Collected data entries
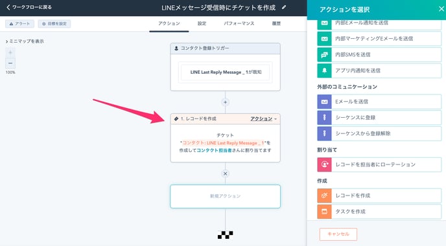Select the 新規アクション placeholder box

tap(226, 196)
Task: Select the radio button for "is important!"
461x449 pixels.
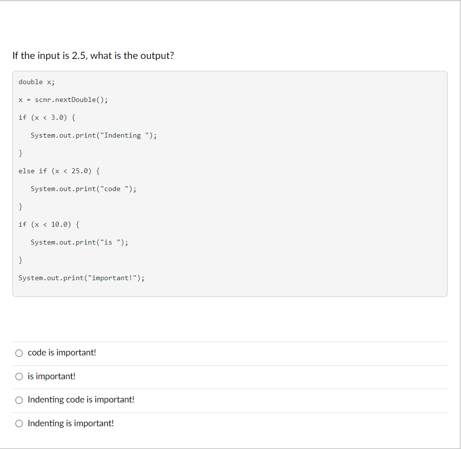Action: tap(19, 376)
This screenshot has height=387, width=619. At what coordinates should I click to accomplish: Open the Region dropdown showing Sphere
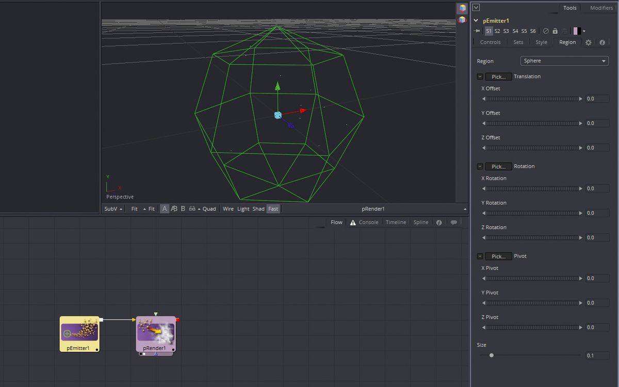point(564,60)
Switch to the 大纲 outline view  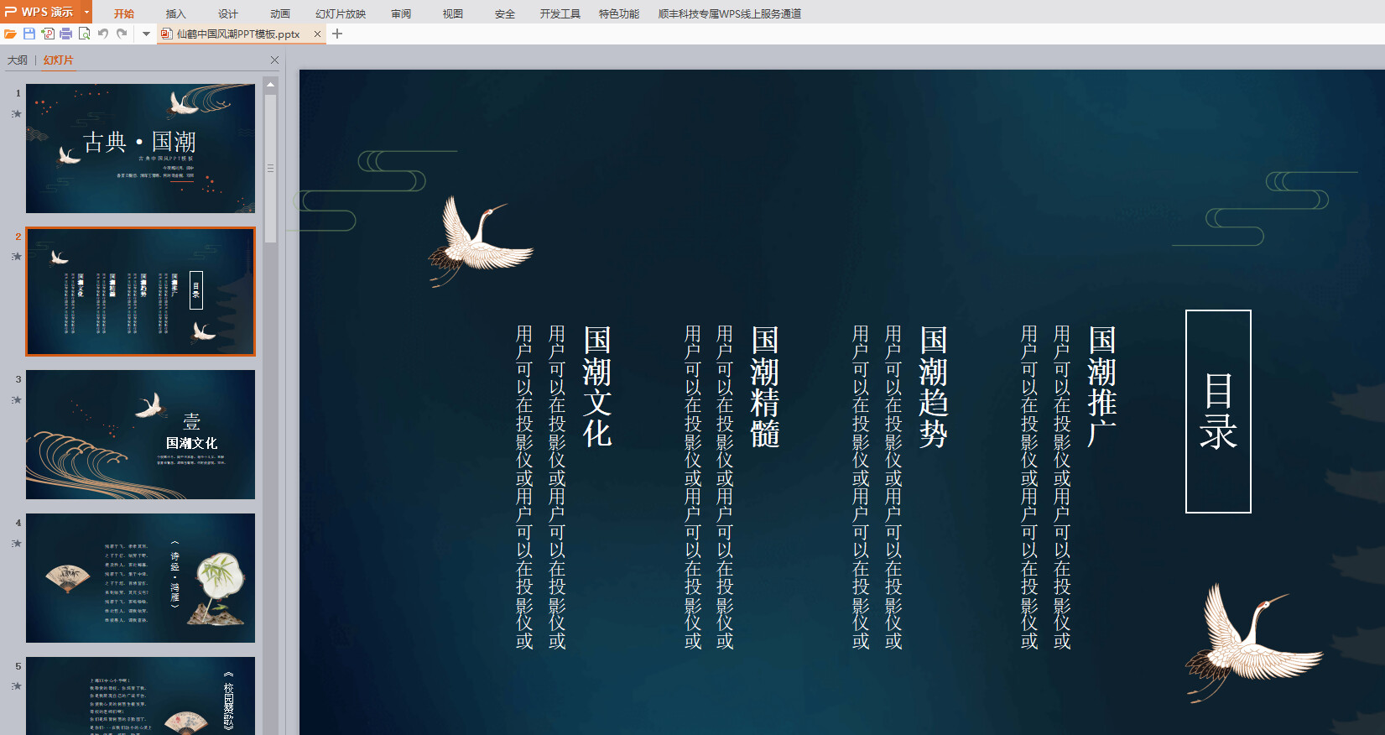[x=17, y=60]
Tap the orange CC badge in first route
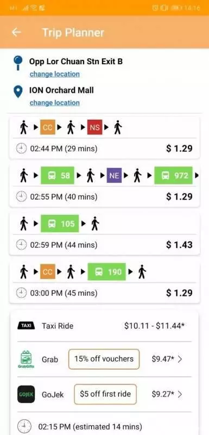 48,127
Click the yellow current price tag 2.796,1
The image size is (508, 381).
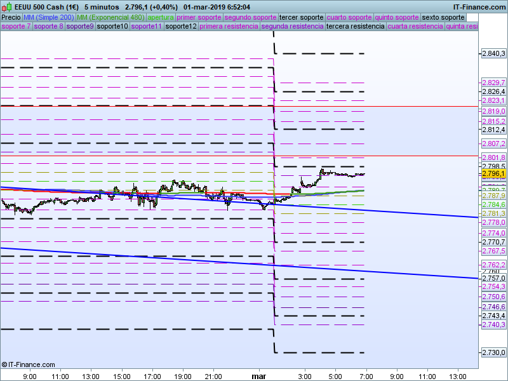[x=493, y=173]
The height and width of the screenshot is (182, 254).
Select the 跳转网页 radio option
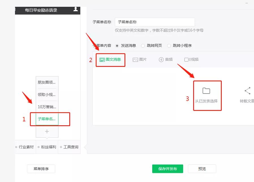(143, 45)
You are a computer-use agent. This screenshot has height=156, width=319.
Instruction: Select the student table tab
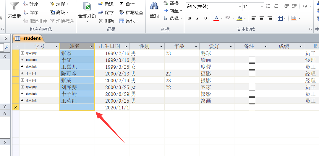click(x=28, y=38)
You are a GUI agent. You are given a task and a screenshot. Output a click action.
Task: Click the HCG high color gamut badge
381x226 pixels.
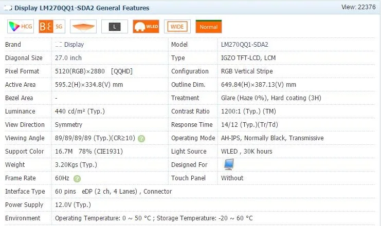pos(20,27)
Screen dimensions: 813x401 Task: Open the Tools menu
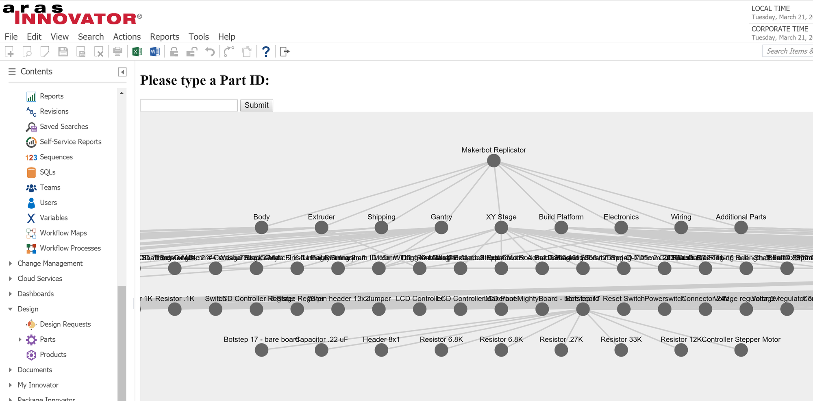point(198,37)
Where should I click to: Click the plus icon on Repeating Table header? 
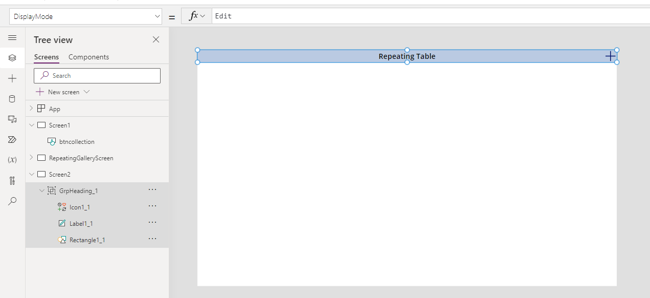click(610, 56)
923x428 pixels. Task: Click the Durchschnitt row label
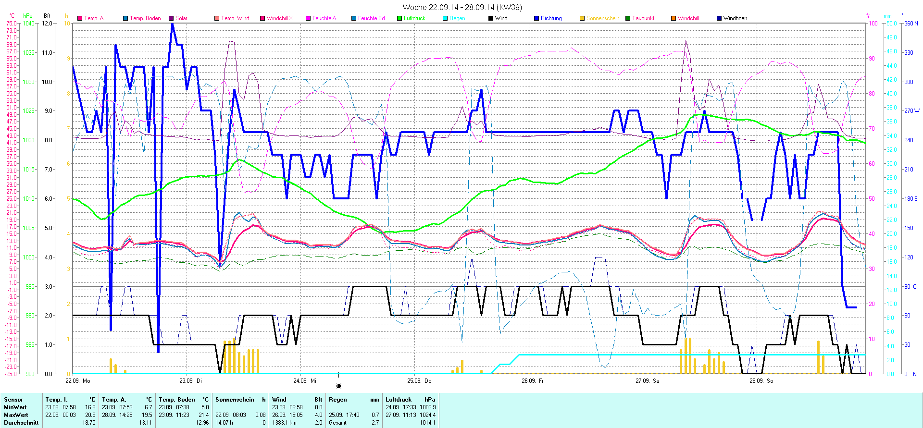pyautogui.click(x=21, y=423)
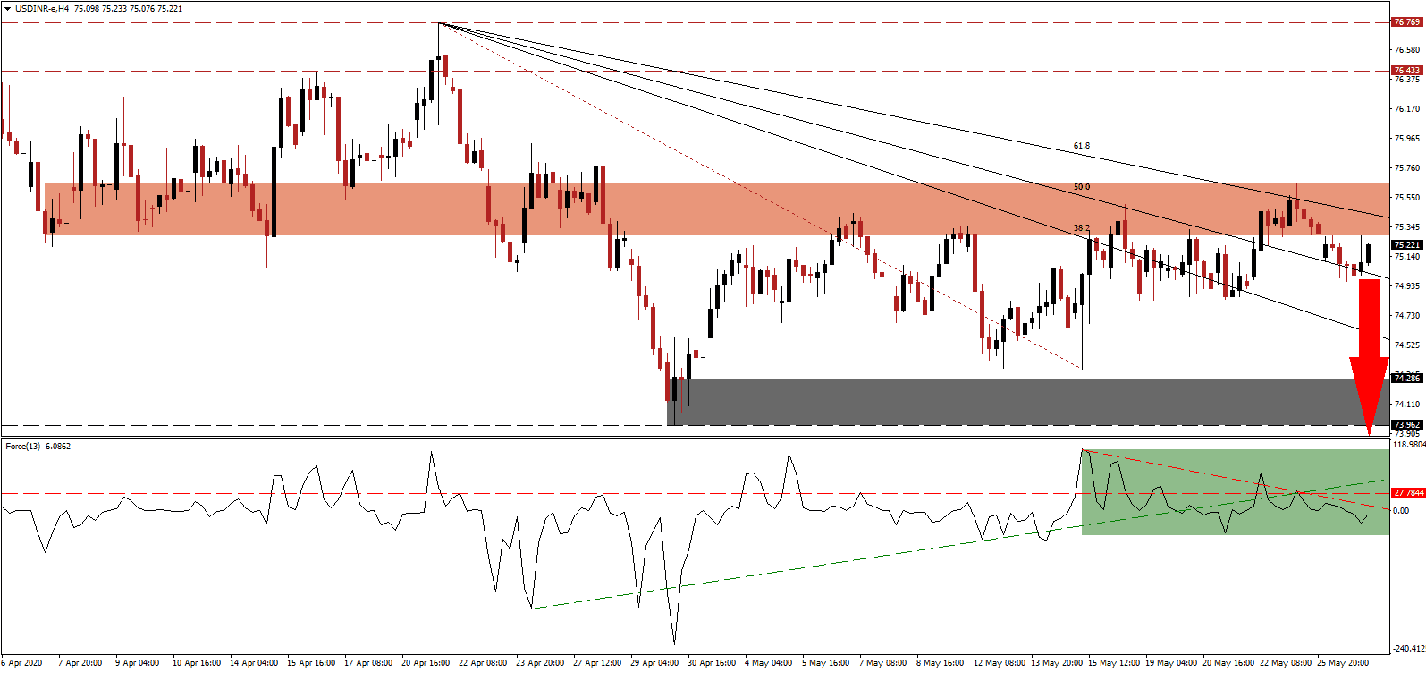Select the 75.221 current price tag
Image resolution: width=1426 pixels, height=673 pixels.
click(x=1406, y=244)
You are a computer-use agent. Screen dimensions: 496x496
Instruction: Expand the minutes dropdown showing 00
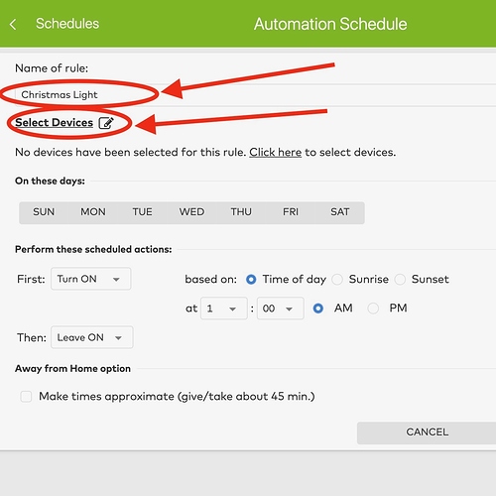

Aim of the task
Which lines run from the one containing "Tap the orange CC badge in first route" to the end of the data above? Set down those lines exactly, and only those, without any pictures.

Response area
Tap the orange CC badge in first route
 48,127
Click the yellow current price tag 2.796,1
The image size is (508, 381).
[x=493, y=173]
The height and width of the screenshot is (182, 254).
Select the 跳转网页 radio option
(143, 45)
You are a computer-use agent. This screenshot has height=156, width=319.
Instruction: Select the student table tab
click(x=28, y=38)
You are a GUI agent. You are given a task and a screenshot. Output a click action.
Task: Click the HCG high color gamut badge
381x226 pixels.
pos(20,27)
Screen dimensions: 813x401 Task: Open the Tools menu
point(198,37)
Where should I click to: Click the plus icon on Repeating Table header? 
click(610, 56)
923x428 pixels. Task: Click the Durchschnitt row label
pyautogui.click(x=21, y=423)
Select the 75.221 current price tag
Image resolution: width=1426 pixels, height=673 pixels.
click(x=1406, y=244)
You are a computer-use agent. Screen dimensions: 496x496
Instruction: Expand the minutes dropdown showing 00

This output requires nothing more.